# RECORDS SHOWN
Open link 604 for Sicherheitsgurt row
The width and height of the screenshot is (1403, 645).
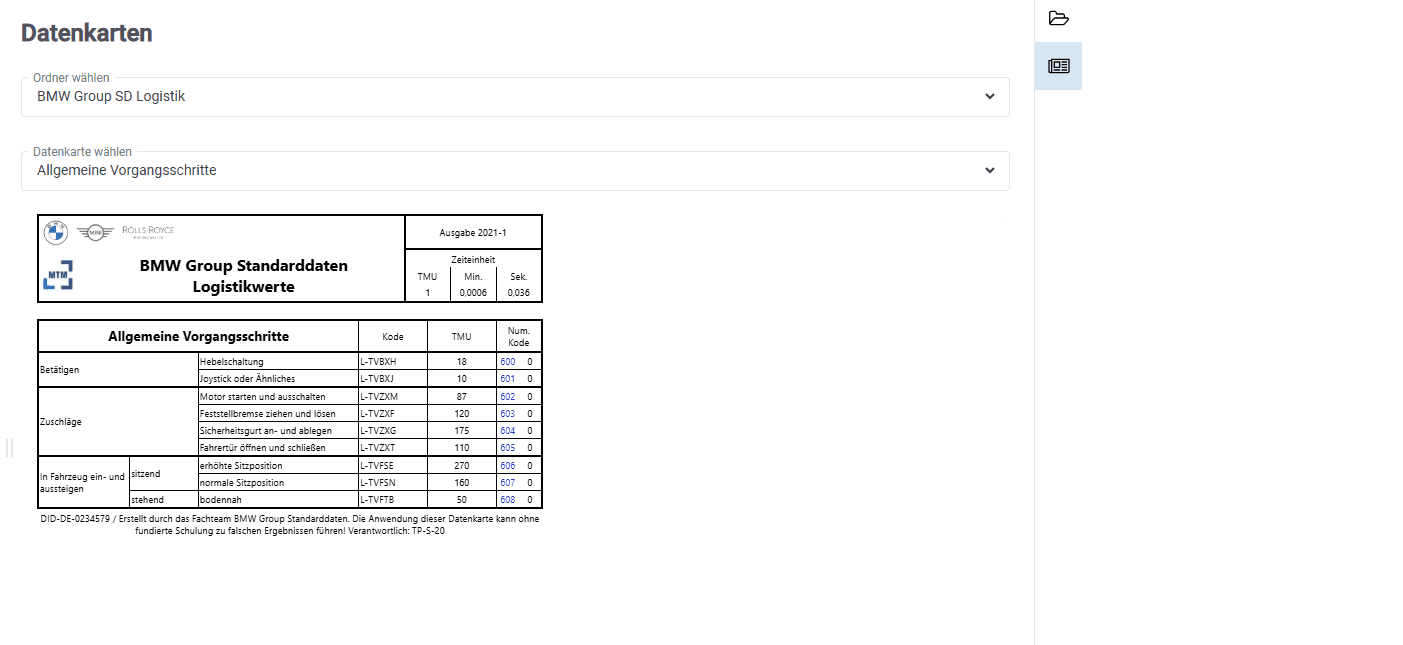pyautogui.click(x=507, y=431)
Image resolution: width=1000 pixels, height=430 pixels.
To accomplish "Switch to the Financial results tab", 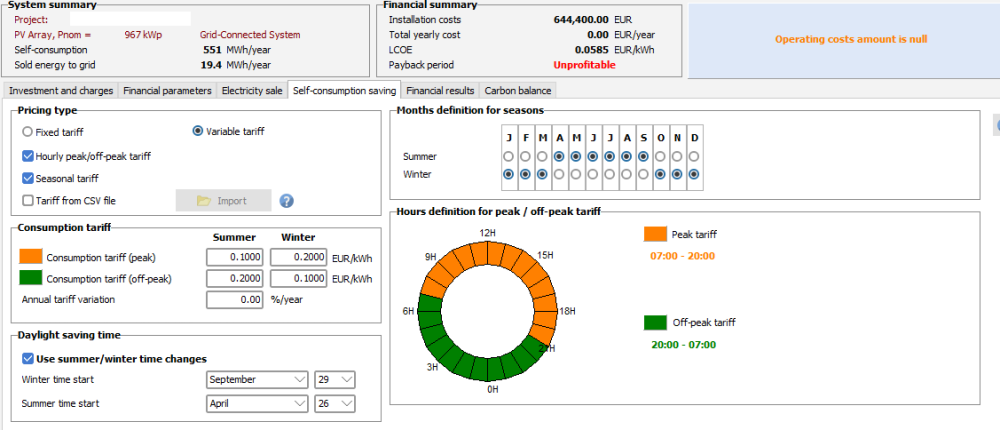I will point(440,91).
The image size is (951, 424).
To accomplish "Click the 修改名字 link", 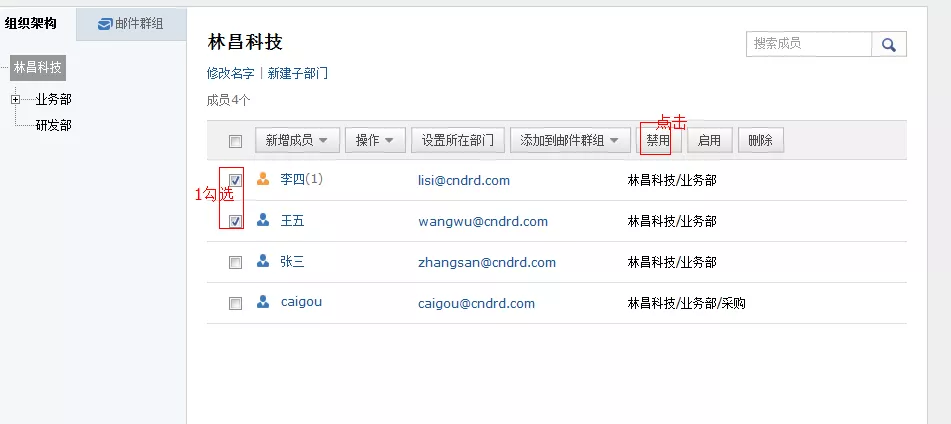I will point(230,74).
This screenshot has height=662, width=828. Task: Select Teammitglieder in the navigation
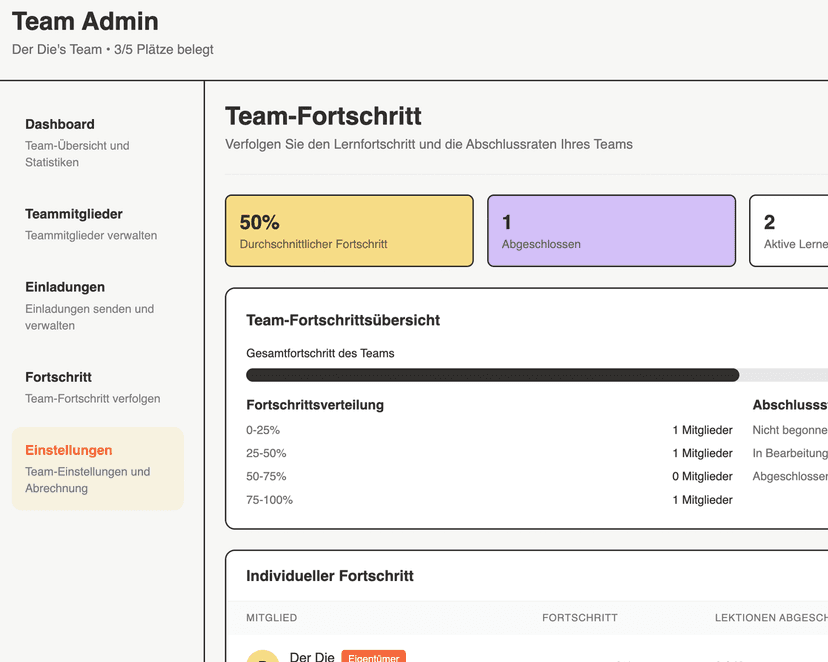click(75, 213)
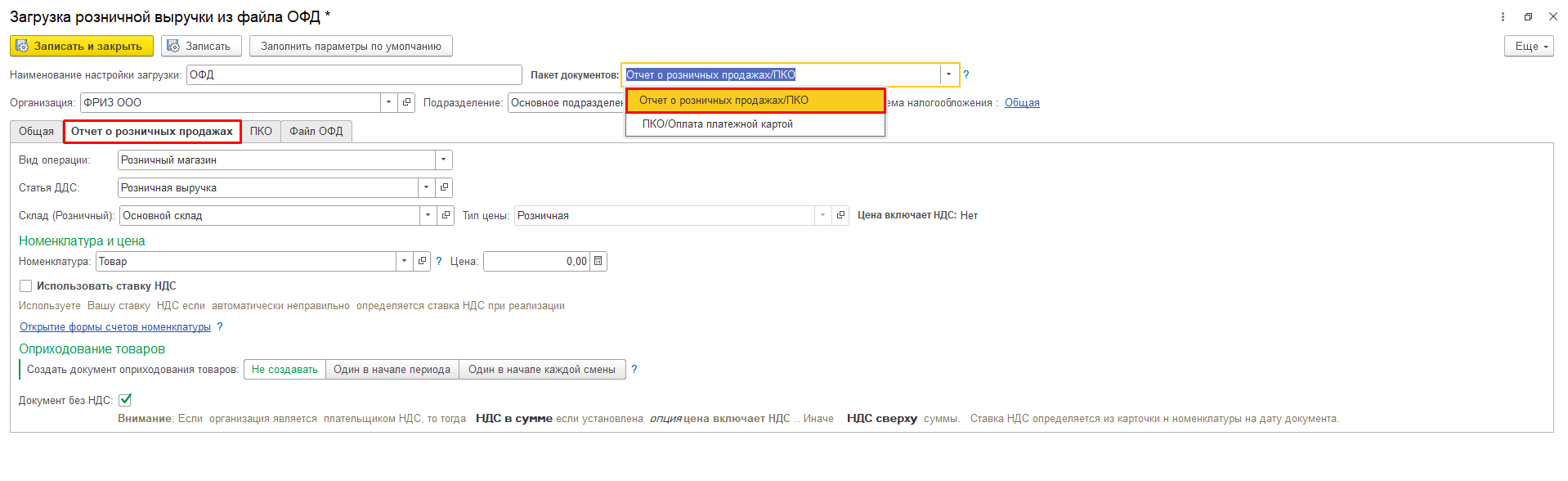The height and width of the screenshot is (481, 1568).
Task: Switch to the Файл ОФД tab
Action: [316, 132]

# WORK INSTRUCTIONS
Locate the line containing "This screenshot has" in the records above, then output it and every line after it through the last, excluding pictures.

# REPLY
This screenshot has height=662, width=828. Task: Select Teammitglieder in the navigation
click(75, 213)
The height and width of the screenshot is (481, 1568).
Task: Switch to the Файл ОФД tab
Action: [316, 132]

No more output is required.